The cath was a week later. They ballooned the SVC with mild success. The obstruction was only relieved by about 50%. In addition, his pulmonary veins had become stenotic. The left lower vein was completely gone (atretic). The right veins looked better than the left, but still a bit compromised. The doctors recommended a marsupialization for the pulmonary veins, and while they were in there, they would patch the SVC. Three days later, Benjamin went in for his third surgery. He came through with flying colors, and went home from the hospital 4 days later. The patch allowed the SVC to remain wide open. The right pulmonary veins were marsupialized, and the remaining left vein was snipped open close to the heart to relieve the narrowing.
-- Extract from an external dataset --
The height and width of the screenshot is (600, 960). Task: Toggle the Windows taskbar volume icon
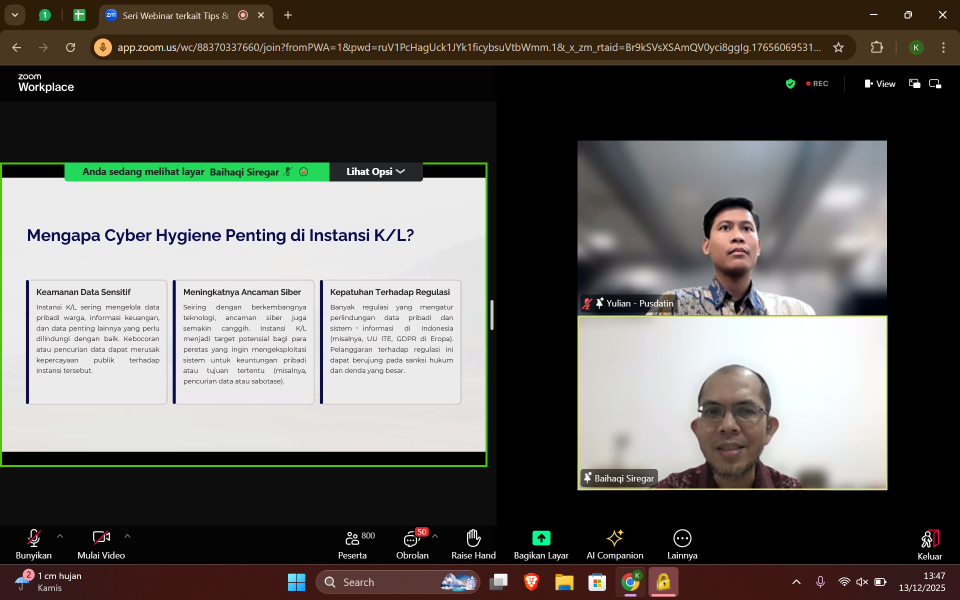click(862, 582)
Since the end of January 2003, Benjamin has continued to thrive. He is now a very happy 8 month old baby. His next cath is in June 2003.
September 13, 2003 Update
Benjamin had a diagnostic cath at the end of May, 2003 to get a good look at his pulmonary veins to see if the stenosis had progressed. Much to our surprise, it had not progressed, and things looked the same as they had post-op in January. This was truly a miracle for us because in the same amount of time last fall (4 months), the stenosis had progressed so quickly that Benjamin had lost one vein completely. His other repairs also looked great. His last echo in August also showed that his repairs all remain stable. It is now September, and he just turned one and continues to thrive. He was taken off of his aspirin therapy in August, and will go off of his other medication (Atenolol) this month, leaving him medication free!!
March 2008 Update
Benjamin is 5-1/2 years old, and is doing remarkably well. Heart-wise, he has required no further intervention since the last update (cath in May 2003). We have had a few scares along the way, but things continue to remain stable. He has sustained some lung damage from his pulmonary vein stenosis, and as a result suffered through a difficult pneumonia in the fall of 2007. But we are relieved that he was able to clear the infection and remain strong, giving us hope that his body is still fighting the good fight. He will inevitably need a trip to the cath lab to dilate his IVC stent sometime in the future. In the meantime, he lives a very active life, participating in swimming, karate, and t-ball. He also loves to ride his bike. After wading through his difficult first year and waiting for life to be somewhat "normal", it really does seem to be that way. We are thrilled. Since our last update, Benjamin has also become a big brother. Isaac was born in July 2005 and is heart healthy!